While western empires own their Lord,
And savage tribes attend his Word.
Isaac Watts, ‘Jesus Shall Reign’
Chapter Eighteen
Harry slept at the slightest opportunity. It was as though his mind was in retreat, like a wounded or frightened animal, turning in upon itself rather than risking the exposure of whatever wounds it had sustained.
He was woken slowly by a gentle tapping. Still disoriented, he took a moment to recognise the young man at the door, dressed in a tasselled buckskin jacket, denims and a dark leather Stetson.
‘Sorry to wake you,’ he said, doffing the hat. ‘It’s time for your chore.’
‘You’ve changed,’ Harry said.
‘Ursula doesn’t go outside Bethel,’ the young man said with a wink.
‘You make a fine boy.’
‘Thank you. I’ve had practice. Oh, and don’t worry, I already signed you out on the register.’
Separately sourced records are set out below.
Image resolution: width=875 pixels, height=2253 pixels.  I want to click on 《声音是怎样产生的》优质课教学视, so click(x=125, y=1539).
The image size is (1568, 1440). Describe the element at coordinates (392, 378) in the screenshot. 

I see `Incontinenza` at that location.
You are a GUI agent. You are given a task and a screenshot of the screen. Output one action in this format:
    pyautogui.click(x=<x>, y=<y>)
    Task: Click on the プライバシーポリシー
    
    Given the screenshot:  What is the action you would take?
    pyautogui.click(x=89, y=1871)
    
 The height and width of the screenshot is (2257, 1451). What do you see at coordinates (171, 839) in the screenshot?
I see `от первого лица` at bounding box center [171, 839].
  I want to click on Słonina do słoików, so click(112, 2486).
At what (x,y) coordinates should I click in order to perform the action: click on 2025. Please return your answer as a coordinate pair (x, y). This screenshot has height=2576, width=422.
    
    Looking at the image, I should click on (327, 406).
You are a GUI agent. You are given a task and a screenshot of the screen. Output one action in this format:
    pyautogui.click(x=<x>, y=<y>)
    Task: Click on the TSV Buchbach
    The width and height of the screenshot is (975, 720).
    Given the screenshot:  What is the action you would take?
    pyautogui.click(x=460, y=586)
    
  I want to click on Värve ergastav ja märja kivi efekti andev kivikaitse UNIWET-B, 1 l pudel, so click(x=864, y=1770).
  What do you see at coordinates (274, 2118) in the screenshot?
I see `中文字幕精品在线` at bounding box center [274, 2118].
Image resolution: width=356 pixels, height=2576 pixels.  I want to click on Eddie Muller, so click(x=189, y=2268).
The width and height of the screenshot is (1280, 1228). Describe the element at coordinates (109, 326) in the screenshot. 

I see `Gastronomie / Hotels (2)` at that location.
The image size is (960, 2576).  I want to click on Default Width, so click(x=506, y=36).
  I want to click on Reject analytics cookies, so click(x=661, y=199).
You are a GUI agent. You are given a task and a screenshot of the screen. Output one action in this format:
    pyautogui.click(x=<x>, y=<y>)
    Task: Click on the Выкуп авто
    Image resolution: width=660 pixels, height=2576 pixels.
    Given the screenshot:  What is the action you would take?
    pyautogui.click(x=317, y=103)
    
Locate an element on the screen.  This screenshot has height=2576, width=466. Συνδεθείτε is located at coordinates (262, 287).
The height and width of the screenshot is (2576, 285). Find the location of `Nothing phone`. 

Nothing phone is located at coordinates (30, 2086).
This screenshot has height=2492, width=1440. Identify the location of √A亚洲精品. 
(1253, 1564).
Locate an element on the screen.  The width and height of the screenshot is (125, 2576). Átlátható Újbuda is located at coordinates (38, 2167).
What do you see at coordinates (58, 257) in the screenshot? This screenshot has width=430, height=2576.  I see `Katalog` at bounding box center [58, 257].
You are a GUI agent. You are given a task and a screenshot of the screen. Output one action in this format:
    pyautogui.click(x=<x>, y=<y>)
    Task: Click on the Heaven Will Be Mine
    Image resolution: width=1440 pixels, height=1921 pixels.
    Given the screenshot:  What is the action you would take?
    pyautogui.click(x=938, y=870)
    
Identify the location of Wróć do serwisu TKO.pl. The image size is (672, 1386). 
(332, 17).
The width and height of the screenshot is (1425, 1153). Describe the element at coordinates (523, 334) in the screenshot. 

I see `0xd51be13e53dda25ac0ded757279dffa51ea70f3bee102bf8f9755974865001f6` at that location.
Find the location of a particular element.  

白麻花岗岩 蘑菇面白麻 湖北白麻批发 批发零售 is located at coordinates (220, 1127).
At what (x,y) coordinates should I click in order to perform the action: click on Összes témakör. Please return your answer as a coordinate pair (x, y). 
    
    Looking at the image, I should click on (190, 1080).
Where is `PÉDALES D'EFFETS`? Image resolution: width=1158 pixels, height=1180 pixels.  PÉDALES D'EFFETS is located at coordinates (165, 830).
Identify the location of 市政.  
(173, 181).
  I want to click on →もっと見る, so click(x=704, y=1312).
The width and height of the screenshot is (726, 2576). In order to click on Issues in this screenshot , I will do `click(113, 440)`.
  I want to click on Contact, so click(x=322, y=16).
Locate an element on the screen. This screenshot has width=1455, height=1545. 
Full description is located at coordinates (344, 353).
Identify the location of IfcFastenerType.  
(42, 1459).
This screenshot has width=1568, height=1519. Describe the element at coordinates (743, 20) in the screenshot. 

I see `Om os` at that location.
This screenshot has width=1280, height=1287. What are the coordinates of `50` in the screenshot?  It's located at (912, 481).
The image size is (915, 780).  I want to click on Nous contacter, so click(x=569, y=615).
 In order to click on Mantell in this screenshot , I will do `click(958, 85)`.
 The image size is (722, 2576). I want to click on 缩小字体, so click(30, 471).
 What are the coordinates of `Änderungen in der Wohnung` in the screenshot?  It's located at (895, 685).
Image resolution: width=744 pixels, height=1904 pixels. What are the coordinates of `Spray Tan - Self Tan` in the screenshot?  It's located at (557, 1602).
They headed up to the drive, where two plump dove-grey ponies and a cart were waiting. The ponies had been tethered ingeniously with ropes tied to heavy cookery weights.
‘Clever idea,’ Harry said, as the young Cree scooped up the weights before springing nimbly up to the driving bench and taking the reins.
‘It wouldn’t work if they weren’t this docile. I’ve never known a pair so placid.’
‘Must be the effect of watching the Athabasca all day,’ Harry said, climbing up beside him, and they laughed. It was disconcerting to feel a fluttering of desire for this man he had felt only respect for as a woman. ‘So if you’re not Ursula, what should I call you?’